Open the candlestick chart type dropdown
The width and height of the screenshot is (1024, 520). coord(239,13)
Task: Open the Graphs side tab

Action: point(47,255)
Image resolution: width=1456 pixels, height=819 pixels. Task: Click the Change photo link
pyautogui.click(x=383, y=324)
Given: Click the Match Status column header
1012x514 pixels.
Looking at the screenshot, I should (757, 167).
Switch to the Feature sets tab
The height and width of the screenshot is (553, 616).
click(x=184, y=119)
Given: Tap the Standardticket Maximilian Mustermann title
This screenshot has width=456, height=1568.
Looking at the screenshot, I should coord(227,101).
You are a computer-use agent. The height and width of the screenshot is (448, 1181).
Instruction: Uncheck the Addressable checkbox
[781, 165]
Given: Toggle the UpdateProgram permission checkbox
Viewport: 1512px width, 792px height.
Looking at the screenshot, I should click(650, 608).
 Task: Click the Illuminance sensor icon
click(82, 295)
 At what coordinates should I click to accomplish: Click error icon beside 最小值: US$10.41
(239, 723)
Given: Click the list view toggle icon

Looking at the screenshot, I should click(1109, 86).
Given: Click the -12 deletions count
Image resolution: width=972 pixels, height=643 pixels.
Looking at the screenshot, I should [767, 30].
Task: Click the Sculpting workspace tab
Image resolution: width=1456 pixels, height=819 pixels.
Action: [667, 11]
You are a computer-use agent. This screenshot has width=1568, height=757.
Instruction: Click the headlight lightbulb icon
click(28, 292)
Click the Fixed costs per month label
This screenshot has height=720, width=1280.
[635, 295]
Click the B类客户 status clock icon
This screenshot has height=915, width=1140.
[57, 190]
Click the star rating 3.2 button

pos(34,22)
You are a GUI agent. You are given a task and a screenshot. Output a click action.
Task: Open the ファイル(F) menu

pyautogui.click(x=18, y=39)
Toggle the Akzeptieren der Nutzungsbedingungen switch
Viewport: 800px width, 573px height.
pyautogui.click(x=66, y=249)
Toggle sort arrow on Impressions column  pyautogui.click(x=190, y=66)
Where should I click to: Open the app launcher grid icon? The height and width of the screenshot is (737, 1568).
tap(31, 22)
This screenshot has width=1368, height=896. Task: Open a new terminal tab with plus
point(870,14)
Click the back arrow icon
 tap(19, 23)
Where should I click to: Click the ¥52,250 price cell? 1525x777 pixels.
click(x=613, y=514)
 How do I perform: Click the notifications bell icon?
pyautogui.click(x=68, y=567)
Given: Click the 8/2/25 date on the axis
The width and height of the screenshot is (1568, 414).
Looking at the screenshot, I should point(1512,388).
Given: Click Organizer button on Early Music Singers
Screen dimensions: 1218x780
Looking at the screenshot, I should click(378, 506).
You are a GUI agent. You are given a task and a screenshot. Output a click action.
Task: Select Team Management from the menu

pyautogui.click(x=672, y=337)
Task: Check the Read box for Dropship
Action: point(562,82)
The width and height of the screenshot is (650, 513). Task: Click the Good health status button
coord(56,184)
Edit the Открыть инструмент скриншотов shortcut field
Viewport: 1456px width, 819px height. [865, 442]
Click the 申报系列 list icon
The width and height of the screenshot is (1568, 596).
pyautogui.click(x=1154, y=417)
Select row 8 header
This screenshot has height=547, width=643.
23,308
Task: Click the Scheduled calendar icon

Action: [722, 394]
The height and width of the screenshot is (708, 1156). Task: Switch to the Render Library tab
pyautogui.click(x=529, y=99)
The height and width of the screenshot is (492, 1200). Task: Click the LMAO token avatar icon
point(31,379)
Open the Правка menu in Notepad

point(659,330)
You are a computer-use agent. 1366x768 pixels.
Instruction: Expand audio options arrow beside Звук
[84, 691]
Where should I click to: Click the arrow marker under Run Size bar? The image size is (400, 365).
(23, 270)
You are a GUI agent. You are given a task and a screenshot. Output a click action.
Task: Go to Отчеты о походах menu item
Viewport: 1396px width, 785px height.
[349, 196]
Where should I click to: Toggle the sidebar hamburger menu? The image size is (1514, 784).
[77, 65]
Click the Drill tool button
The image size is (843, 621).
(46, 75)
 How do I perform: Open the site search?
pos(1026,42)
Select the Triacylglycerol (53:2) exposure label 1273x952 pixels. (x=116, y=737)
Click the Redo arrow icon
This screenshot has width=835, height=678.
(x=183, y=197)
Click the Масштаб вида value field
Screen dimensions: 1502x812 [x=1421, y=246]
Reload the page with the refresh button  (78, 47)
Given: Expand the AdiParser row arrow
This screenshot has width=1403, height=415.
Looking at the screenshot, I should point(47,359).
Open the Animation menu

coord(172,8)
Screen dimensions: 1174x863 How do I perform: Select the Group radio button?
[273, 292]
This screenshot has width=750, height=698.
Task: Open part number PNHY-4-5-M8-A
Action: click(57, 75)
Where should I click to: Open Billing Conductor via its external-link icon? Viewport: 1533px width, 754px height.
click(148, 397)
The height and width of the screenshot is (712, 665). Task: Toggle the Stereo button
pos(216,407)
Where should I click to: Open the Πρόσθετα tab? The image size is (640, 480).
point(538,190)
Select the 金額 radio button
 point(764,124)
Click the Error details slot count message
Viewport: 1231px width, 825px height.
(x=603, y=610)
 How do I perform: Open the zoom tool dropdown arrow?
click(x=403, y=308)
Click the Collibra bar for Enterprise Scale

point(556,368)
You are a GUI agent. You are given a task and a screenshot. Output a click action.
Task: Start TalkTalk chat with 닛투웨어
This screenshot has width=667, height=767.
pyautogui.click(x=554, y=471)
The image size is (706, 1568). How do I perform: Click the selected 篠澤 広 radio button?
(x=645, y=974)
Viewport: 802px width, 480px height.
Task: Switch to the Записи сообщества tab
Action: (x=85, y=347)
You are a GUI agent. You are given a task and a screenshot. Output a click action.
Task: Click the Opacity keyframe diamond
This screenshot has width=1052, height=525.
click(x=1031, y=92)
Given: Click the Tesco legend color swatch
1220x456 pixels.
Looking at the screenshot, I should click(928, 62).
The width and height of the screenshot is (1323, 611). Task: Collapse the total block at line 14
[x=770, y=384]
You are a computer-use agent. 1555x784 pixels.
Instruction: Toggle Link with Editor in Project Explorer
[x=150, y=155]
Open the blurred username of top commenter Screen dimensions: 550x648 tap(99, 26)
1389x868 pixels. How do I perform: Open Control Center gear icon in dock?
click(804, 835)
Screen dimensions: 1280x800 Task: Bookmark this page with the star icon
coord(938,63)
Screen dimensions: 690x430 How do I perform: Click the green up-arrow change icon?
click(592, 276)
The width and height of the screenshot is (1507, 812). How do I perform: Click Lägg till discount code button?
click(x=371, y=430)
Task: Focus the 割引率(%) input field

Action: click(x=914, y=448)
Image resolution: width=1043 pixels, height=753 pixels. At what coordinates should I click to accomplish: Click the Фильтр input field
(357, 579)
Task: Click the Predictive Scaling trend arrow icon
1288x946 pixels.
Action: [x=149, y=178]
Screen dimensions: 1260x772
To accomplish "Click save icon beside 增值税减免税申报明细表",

———

- Description of the task
Look through the listing and return each line containing the word "computer".

- Response to the exercise
You are a computer-use agent. The height and width of the screenshot is (448, 1181).
You are a computer-use agent. This screenshot has width=1568, height=757.
You are a computer-use agent. 1366x768 pixels.
You are a computer-use agent. 1555x784 pixels.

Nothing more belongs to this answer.